Du même coup, Nolan laisse plus de place à l'émotion qu'à l'habitude. Il n'a pas fait une oeuvre seulement cérébrale et très efficace, mais a su mettre en scène une grande aventure humaine. Il a compris que la sincérité des sentiments a plus de valeur, même dans une oeuvre de science-fiction, que le "réalisme" scientifique, si pointu soit-il.

Interstellar

Et c'est pourquoi Interstellar échappe à la surenchère. En effet, dans ce film, plus que les voyages aux confins de l'univers, ce qui compte est l'attachement de l'homme à sa planète et d'un père à sa famille. Comme le dit bien cette critique sur Chronic'art : "en dépit d’allers-retours aux confins de l’univers et d’un monde au bord de l’agonie, la vie y demeure une simple tragédie du temps qui passe, scandée par les promesses non tenues et les rendez-vous manqués". Et Nolan nous montre aussi que, même dans une autre galaxie, les hommes sont toujours les mêmes, avec leur héroïsmes et leurs faiblesses. La séquence la plus réussie dramatiquement me semble être celle de la planète de glace, pour cette raison. Cela prouve, une fois de plus, que la bonne science-fiction met la technologie imaginaire au service de problèmes humains, et pas l'inverse, c'est à dire qu'elle met l'homme au centre de son récit.

Pour ce qui est de la musique, Hans Zimmer a su lui aussi se réinventer, en nous épargnant les batteries assommantes et les lancinants violons qui avaient fini par nous lasser depuis Inception et la trilogie Batman.

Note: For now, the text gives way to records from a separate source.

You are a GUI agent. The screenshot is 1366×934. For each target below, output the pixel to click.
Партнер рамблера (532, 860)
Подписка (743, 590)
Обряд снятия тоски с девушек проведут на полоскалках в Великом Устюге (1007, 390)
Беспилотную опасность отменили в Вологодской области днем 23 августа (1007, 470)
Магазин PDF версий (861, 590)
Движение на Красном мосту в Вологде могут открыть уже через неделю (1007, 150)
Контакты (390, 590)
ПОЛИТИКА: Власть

Avec Interstellar, Nolan donne un nouveau tournant à son oeuvre. S'il n'est pas encore au niveau des plus grands maîtres du cinéma, il a su se défaire de plusieurs tics et manies qui empêchaient jusqu'ici son art de s'exprimer pleinement. On pouvait difficilement rêver mieux pour une odyssée de l'espace en 2014.

Interstellar

Visuellement, c'est bien sûr le trou noir géant qui est la "vedette" de ce film, et qui en restera certainement le symbole, comme les monolithes pour 2001. Pour la première fois, on peut voir sur grand écran un trou noir très réaliste, avec son disque d'accrétion autour de lui, composé de photons en rotation rapide. On observe simultanément un dédoublement de cette lumière en raison d'un effet dit de "lentille gravitationnelle" (gravitational lensing), déformation de l'espace due à la densité extrême du trou noir. On voit donc à la fois le disque lumineux selon un plan horizontal et aussi sur un plan vertical. 

Pour plus de précisions sur la physique des trous noirs, on peut se renseigner sur le blog de Jean-Pierre Luminet, qui note quelques imprécisions dans le film, malgré la participation de l'astrophysicien Kip Thorne au projet (on sent du reste Luminet un peu jaloux du succès de ce dernier..). Cette représentation d'un trou noir parfaitement symétrique reste une vue d'artiste. En réalité, comme le montre Luminet, un tel phénomène présenterait une luminosité inégale selon la distance au centre de gravité. 

(blog de Jean-Pierre Luminet)

(blog de Jean-Pierre Luminet)

Interstellar offre donc un bel exemple de rencontre entre art et science, mais c'est tout de même l'art qui prend le dessus : Nolan n'a pas voulu faire un documentaire sur les phénomènes stellaires.